__READING PASSAGE__:
*-*-*

The white-tipped sicklebill's most prominent feature is its strongly decurved bill that arcs through a quarter circle; the maxilla is jello and the mandible yellow. The species is about 11.5 to 13.5 cm long and weighs about 8.6 to 14.5 g. The sexes are alike in plumage. Adults' upperparts are green, their throat and chest blackish, and the rest of the underparts striped green and white. The tail is mostly green, with the outer pair of feathers more dusky with white tips. Juveniles appear scaly.

==Distribution and habitat==

The northernmost subspecies of white-tipped sicklebill, E. a. salvini, is found in Costa Rica, Panama, and western Colombia. E. a. heterurus is found from Colombia's Cauca Department south through western Ecuador, and there is also at least one record in Mérida of western Venezuela. The nominate E. a. aquila is found from eastern Colombia south through eastern Ecuador into northern Peru. The species inhabits the understory of montane evergreen forest. In Costa Rica, it ranges between 300 and 700 m of elevation on the Caribbean side and 1000 and 1200 m on the Pacific side. In western Colombia, it is found from sea level to 1400 m and in the Magdalena River valley between 1600 and 2100 m. In Peru, it is found between 750 and 2000 m.

==Behavior==
===Feeding===

The white-tipped sicklebill primarily feeds on nectar. Its curved bill is an adaption to the shape of flowers, especially those of genera Centropogon and Heliconia, and it typically clings to the flower as it feeds. It is a "trap-line" feeder, visiting a circuit of flowering plants and not defending any particular area. Sicklebills also feed on insects by gleaning them from spiderwebs or trunks and branches.

===Breeding===

Male white-tipped sicklebills display for females in leks with a U-shaped flight; they are polygynous. The species' breeding seasons vary across its range and it appears to often breed twice per year. The female builds a cup nest that hangs from the underside of Heliconia or larger leaves, and sometimes from human structures such as bridges and the ceilings of buildings. The nest is woven from rootlets, hair, fungal rhizomes, and plant fibers bound with spider web. The clutch size is two eggs.

===Vocalization===

The white-tipped sicklebill's song is "a complex series of thin, whiny squeaks followed by some strident, high, tseep notes." There appears to be some geographic variation in it. One description of its call is "high, thin, sharp piercing tsitting notes".

==Status==

The IUCN has assessed the white-tipped sicklebill as being of Least Concern, though its population has not been quantified and its trend is not known. It is "a forest-dwelling species that depends on flowers for nectar, and so could be threatened by forest fragmentation."

*-*-*

__REQUIREMENT A__: Return, word for word, the part of the white-tipped sicklebill passage that opens with the words containing "The white-tipped sicklebill primarily" and closes with "trunks and branches.".
__REQUIREMENT B__:
Answer these questions using the white-tipped sicklebill passage:
(i) What is the clutch size?
(ii) Between what elevations is the species found in Peru?
(iii) What status has the IUCN assigned to the species?

*-*-*

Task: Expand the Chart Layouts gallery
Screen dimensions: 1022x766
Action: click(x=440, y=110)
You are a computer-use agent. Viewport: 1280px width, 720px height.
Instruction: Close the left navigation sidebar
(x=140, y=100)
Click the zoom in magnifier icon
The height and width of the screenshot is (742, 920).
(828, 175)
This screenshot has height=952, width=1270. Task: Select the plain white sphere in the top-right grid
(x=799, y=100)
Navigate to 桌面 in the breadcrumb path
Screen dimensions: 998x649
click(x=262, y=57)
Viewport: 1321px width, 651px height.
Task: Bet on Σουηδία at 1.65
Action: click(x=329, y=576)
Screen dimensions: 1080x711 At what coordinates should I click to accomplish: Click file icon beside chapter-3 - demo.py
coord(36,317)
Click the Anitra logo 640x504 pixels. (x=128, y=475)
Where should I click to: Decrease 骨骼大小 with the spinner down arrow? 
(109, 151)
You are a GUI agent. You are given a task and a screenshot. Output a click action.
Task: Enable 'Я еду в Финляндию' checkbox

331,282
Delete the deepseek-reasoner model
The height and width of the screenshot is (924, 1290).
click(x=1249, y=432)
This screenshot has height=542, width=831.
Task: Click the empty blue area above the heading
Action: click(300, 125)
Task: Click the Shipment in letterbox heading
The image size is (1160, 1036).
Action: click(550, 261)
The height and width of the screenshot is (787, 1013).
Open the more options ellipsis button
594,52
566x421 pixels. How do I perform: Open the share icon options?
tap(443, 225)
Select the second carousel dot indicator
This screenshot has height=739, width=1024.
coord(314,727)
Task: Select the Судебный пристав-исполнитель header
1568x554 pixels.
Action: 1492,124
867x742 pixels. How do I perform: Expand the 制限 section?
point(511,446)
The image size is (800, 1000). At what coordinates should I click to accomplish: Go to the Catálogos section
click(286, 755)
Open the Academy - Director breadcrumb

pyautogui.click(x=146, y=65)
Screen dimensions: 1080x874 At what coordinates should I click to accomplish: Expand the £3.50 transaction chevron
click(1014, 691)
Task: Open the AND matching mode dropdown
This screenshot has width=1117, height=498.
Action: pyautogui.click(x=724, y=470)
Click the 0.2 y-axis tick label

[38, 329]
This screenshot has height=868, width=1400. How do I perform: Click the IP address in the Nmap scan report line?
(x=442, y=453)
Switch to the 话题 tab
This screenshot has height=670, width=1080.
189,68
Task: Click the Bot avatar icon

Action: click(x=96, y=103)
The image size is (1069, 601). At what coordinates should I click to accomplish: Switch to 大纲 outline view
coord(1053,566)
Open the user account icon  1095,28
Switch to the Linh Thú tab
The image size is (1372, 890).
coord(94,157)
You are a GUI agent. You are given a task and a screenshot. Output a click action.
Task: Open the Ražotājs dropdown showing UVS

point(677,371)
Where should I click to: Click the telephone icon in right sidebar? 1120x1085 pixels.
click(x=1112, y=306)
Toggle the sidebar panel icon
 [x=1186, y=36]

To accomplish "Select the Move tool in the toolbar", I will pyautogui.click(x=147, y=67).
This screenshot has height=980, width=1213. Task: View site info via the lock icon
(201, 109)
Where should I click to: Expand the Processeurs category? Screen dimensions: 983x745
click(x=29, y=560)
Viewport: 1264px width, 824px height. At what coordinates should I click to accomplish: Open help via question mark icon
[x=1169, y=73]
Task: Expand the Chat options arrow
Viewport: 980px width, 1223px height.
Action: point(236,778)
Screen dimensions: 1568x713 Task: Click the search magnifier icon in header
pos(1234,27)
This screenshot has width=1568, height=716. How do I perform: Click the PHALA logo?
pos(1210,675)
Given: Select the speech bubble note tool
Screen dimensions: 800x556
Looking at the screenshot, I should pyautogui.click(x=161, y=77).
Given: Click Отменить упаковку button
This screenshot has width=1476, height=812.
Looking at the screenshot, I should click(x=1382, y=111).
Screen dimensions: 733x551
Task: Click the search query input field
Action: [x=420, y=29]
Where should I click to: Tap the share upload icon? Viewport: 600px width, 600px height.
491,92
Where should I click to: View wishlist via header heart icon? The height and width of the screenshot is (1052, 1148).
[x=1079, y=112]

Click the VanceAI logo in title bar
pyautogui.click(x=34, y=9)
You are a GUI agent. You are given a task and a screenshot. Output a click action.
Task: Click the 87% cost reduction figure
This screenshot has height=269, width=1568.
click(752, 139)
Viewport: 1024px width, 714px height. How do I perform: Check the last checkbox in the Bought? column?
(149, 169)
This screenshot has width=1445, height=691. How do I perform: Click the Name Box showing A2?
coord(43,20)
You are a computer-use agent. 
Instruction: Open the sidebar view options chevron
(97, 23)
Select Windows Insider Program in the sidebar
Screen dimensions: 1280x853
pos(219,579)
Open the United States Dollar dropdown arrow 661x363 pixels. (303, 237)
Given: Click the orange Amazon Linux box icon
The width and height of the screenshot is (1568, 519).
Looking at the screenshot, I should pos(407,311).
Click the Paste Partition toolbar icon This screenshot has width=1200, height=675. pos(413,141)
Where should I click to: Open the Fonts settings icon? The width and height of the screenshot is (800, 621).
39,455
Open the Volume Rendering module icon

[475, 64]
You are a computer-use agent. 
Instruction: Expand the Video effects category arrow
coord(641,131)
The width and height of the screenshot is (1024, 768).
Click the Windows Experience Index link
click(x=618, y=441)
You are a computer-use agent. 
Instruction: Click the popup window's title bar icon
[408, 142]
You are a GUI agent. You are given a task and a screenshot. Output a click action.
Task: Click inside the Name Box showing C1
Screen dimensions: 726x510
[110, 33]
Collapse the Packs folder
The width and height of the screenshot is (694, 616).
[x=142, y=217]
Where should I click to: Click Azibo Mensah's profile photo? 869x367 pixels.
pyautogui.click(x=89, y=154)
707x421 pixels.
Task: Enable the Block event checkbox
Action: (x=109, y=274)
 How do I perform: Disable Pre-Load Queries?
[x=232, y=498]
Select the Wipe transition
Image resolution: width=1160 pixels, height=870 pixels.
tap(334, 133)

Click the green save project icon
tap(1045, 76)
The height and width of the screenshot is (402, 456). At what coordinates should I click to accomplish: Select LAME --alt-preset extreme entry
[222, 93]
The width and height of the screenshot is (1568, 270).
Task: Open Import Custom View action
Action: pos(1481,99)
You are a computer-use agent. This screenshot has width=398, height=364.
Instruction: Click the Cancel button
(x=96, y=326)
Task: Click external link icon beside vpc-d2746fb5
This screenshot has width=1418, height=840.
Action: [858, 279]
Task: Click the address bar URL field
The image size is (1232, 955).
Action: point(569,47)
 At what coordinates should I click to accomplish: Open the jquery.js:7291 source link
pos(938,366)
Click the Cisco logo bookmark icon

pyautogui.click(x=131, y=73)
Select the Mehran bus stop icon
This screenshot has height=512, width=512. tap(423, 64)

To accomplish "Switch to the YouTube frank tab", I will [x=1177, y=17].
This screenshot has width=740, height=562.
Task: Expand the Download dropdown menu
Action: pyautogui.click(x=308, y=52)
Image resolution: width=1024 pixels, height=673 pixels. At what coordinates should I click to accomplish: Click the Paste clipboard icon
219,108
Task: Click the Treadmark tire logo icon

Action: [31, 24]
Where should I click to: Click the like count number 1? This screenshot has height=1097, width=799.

*-*-*

__OUTPUT A__:
The white-tipped sicklebill primarily feeds on nectar. Its curved bill is an adaption to the shape of flowers, especially those of genera Centropogon and Heliconia, and it typically clings to the flower as it feeds. It is a "trap-line" feeder, visiting a circuit of flowering plants and not defending any particular area. Sicklebills also feed on insects by gleaning them from spiderwebs or trunks and branches.

__OUTPUT B__:
(i) Two eggs.
(ii) Between 750 and 2000 m.
(iii) Least Concern.